- [WORK REQUIRED]: Would you output the following records verbatim and skip the images in them?
*** Opening RECORDS PROVIDED ***
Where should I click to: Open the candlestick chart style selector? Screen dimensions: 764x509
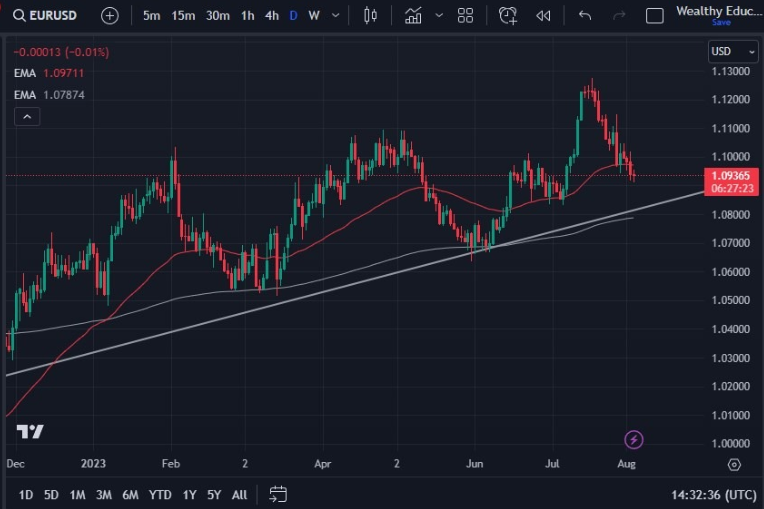click(371, 15)
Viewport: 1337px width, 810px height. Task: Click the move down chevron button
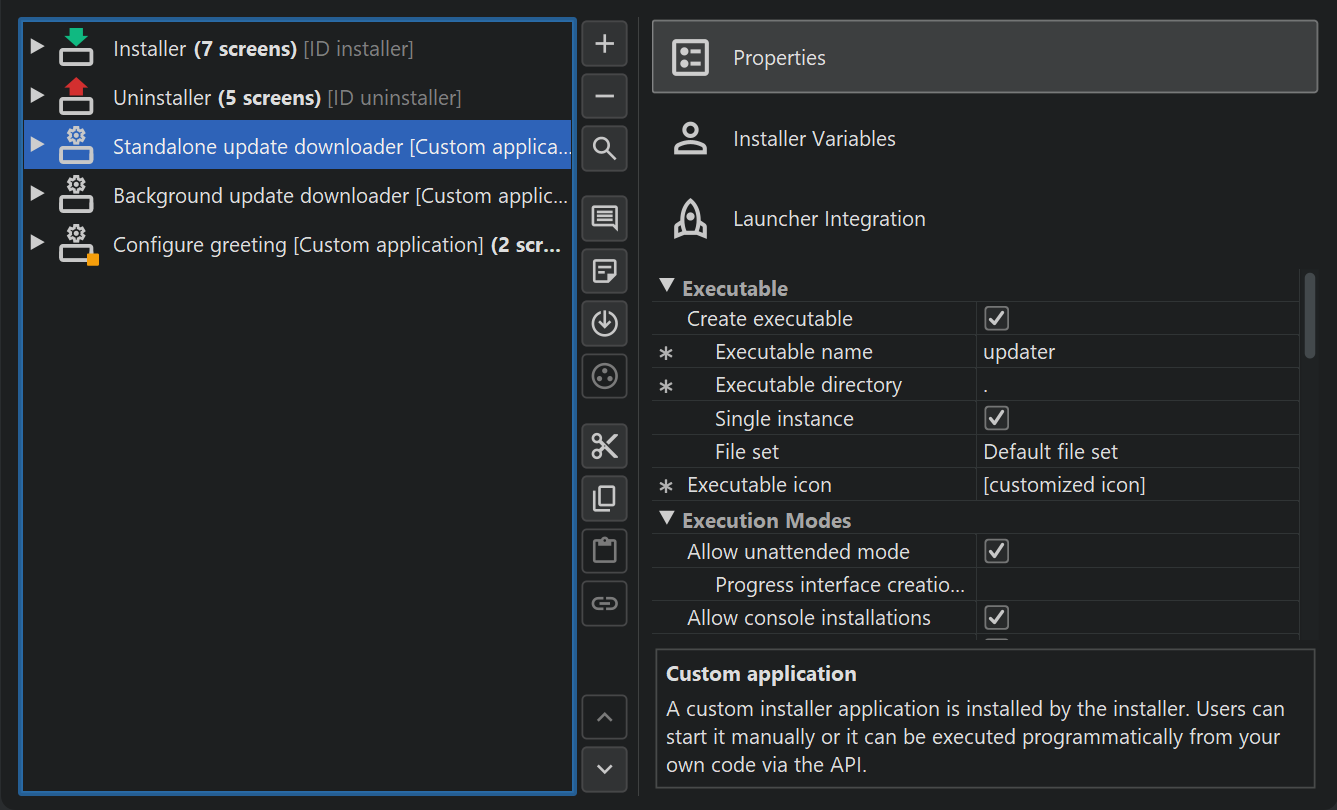[604, 769]

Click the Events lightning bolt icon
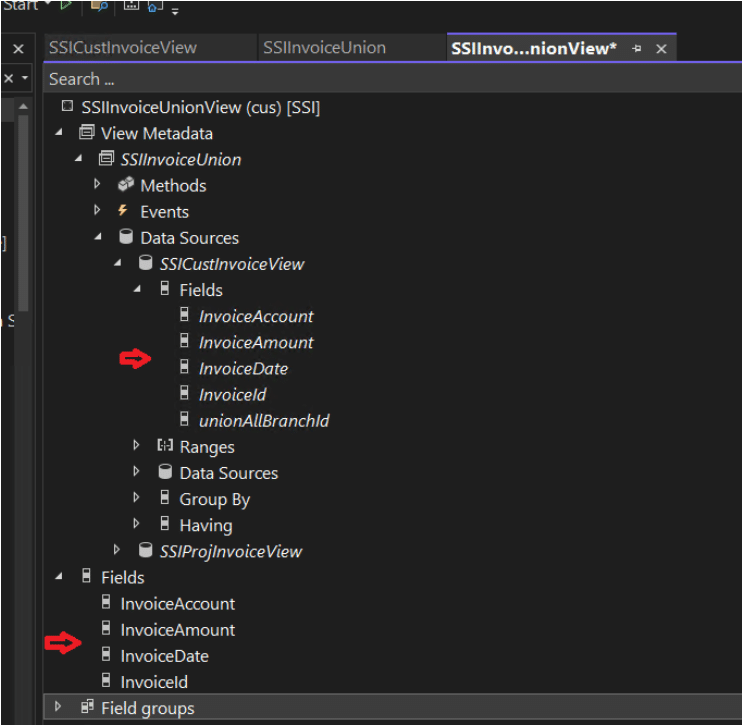124,211
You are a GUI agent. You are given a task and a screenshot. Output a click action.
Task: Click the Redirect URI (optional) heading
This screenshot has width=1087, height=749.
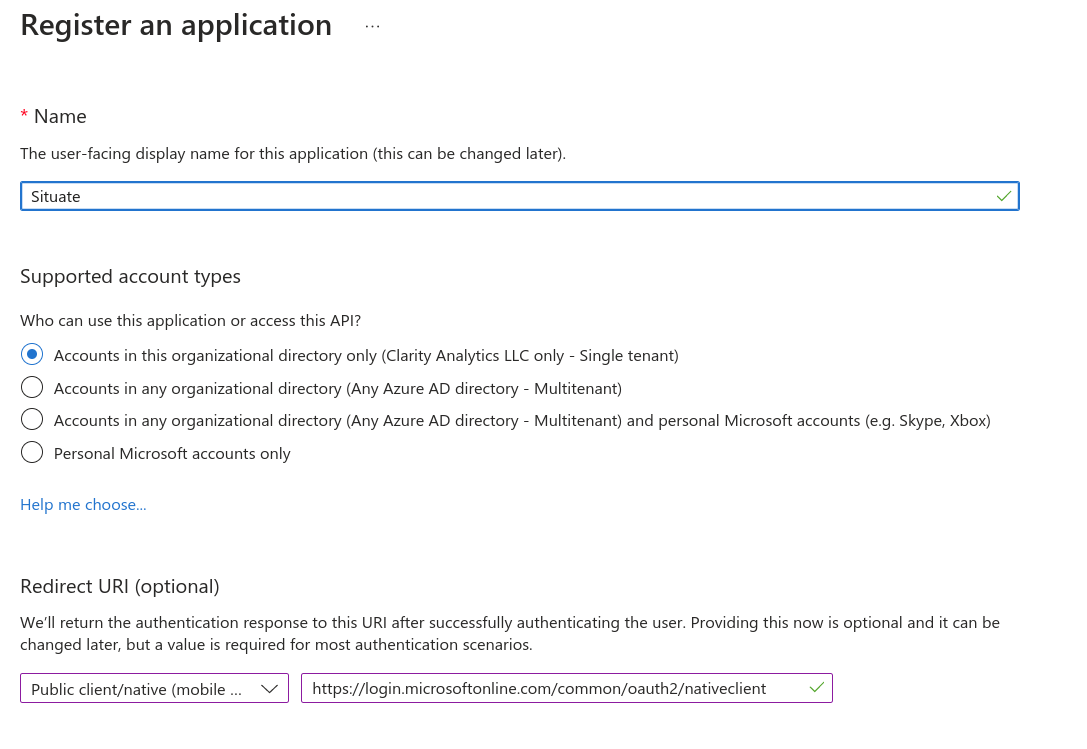click(120, 586)
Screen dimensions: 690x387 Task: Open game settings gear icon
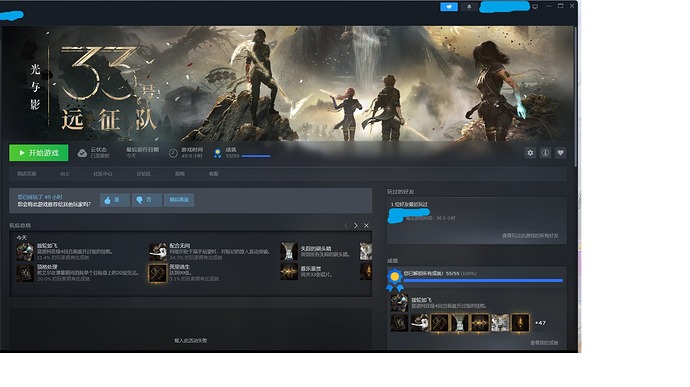tap(530, 153)
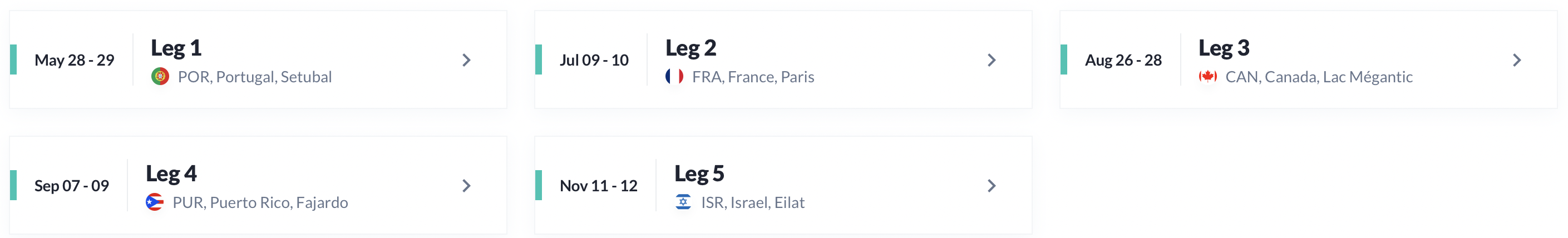Select the Leg 4 heading
1568x238 pixels.
(171, 174)
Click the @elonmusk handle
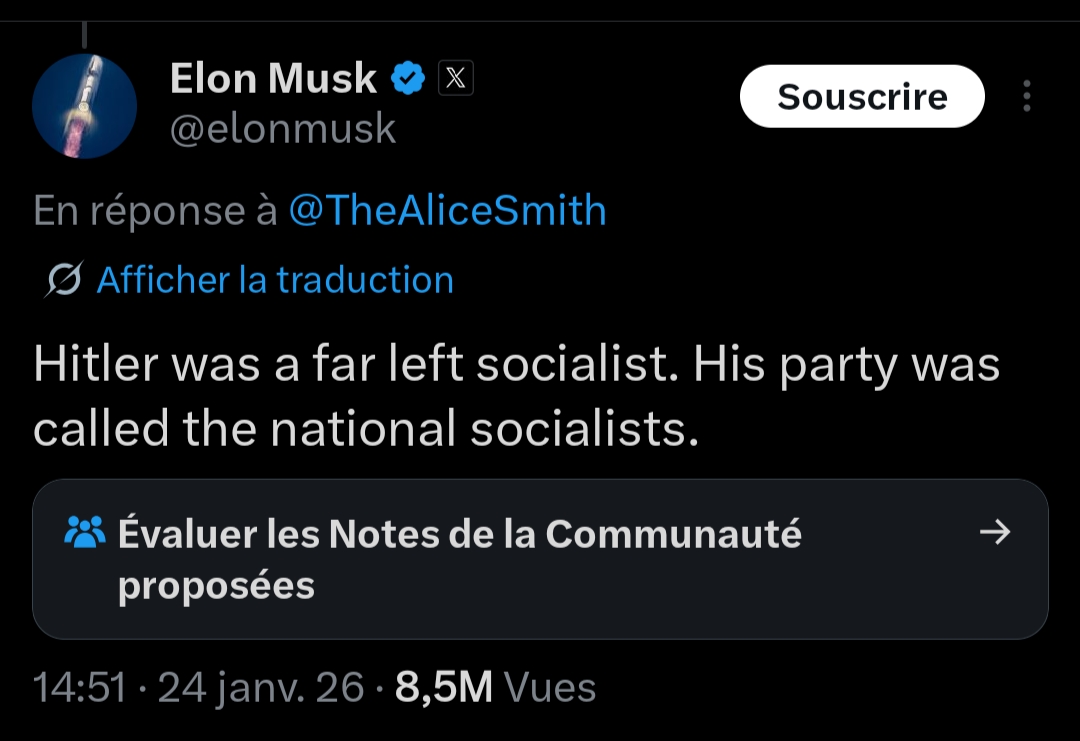This screenshot has height=741, width=1080. pos(283,129)
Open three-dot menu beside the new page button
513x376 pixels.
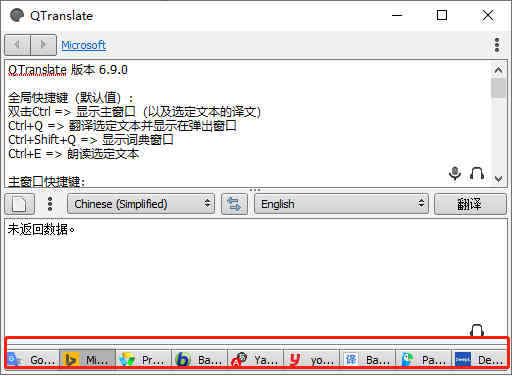pos(50,204)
*** Closing RECORDS PROVIDED ***
- [SOLUTION TO THIS EXERCISE]:
Where should I click to: Open the candlestick chart style selector? Screen dimensions: 764x509
click(371, 15)
Viewport: 1337px width, 810px height. Task: Click the move down chevron button
[604, 769]

Click the Events lightning bolt icon
124,211
You are a GUI agent. You are given a task and a screenshot. Output a click action.
Task: Click the Redirect URI (optional) heading
This screenshot has width=1087, height=749.
click(120, 586)
Screen dimensions: 690x387 Task: Open game settings gear icon
tap(530, 153)
Select the Leg 4 heading
1568x238 pixels.
(171, 174)
Click the @elonmusk handle
This screenshot has height=741, width=1080. pos(283,129)
Open three-dot menu beside the new page button
513x376 pixels.
pos(50,204)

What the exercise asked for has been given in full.